Manufactured goods continued to dominate U.S. trade in February 2010, according to data released today by the U.S. Department of Commerce. Manufactured goods comprised 80 percent of U.S. merchandise exports, compared to 10 percent for agricultural exports. Manufactured goods also accounted for 75 percent of merchandise imports.

Both exports and imports of manufactured goods grew in February compared to January, but the 3.9 percent increase in imports exceeded the 1.6 percent increase in exports. As a result, the manufactured goods trade deficit grew to a seasonally-adjusted $31.1 billion in February compared to $28.1 billion in January. Two-thirds of that increase was accounted for by rapid rises in imports of computers, TV sets, and steel, coupled with an unusual 25 percent drop in the highly volatile category of civilian aircraft exports -– which are subject to large fluctuations depending upon the number of aircraft delivered in a particular month.

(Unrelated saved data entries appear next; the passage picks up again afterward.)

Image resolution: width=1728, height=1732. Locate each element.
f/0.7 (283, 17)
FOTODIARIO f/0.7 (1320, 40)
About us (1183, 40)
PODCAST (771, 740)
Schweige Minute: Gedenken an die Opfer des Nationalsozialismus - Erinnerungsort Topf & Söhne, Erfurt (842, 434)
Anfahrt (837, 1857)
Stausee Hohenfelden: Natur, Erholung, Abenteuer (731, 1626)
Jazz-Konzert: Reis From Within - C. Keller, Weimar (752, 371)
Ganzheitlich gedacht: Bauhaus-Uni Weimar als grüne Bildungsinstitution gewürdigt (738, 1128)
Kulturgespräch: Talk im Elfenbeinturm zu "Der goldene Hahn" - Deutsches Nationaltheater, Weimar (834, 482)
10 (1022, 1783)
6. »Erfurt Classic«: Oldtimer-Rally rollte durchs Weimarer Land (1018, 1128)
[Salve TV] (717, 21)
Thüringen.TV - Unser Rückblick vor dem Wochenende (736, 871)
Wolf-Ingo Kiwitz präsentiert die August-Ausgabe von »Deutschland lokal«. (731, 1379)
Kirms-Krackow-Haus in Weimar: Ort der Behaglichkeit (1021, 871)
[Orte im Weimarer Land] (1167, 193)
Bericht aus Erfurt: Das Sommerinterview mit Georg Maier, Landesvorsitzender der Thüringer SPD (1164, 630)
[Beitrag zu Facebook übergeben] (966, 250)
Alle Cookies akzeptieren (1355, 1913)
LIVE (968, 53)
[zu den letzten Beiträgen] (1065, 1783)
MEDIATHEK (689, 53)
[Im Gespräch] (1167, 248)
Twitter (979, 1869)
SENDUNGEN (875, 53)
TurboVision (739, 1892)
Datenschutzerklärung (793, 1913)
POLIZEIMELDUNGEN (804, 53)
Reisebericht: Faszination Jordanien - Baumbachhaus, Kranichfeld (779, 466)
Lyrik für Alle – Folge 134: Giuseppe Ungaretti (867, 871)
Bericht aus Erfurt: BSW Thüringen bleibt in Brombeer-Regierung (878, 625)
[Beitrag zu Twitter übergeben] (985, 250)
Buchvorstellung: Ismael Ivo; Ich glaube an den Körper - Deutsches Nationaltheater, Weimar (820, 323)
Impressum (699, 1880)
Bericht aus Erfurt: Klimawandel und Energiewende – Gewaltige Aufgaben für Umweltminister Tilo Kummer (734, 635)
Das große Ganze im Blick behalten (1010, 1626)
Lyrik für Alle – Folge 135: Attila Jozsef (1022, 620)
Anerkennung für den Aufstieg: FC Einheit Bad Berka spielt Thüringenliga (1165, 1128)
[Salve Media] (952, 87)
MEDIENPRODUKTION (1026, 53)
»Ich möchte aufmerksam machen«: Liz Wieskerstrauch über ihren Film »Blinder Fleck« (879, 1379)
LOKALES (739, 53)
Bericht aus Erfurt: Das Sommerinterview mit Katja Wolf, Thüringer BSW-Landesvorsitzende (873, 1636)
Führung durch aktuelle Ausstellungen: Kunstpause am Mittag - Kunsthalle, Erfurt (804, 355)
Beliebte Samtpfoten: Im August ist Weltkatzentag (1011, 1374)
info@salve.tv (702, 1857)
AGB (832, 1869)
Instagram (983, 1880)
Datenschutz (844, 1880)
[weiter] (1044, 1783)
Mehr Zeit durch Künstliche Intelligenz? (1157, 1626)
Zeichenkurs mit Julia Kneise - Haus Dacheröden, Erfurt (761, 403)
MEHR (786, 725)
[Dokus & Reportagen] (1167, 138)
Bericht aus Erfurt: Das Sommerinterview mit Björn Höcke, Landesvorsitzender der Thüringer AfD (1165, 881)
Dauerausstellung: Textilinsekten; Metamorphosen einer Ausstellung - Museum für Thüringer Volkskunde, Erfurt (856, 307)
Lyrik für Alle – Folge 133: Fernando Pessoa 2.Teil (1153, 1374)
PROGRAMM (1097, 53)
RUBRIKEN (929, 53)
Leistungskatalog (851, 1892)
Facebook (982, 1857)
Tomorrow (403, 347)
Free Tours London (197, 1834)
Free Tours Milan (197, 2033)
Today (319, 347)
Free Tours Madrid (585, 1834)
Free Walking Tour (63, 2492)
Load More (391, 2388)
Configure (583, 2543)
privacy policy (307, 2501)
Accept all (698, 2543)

Compared to February 2009, the rebound in trade was evident in both exports and imports, with February 2010 exports being 14 percent large than a year ago, while imports were up 17 percent.

To meet the President’s goal of doubling exports in five years, exports must grow at an annual rate of 15 percent, so for the first two months of the five-year growth period, exports are basically on track. This, however, is largely due to the fact that exports are recovering from a huge fall last year. Continued rapid growth of U.S. exports will require policy and programmatic changes that will spur the ability and capacity of U.S. companies to penetrate foreign markets more deeply.

U.S. manufacturers continued to enjoy a surplus in trade with U.S. free trade agreement (FTA) partners. Manufactured goods trade with FTA partners was in surplus by nearly $1 billion in January, while manufactured goods trade with countries not having a trade agreement with the United States was in deficit by $26 billion (February data not yet available).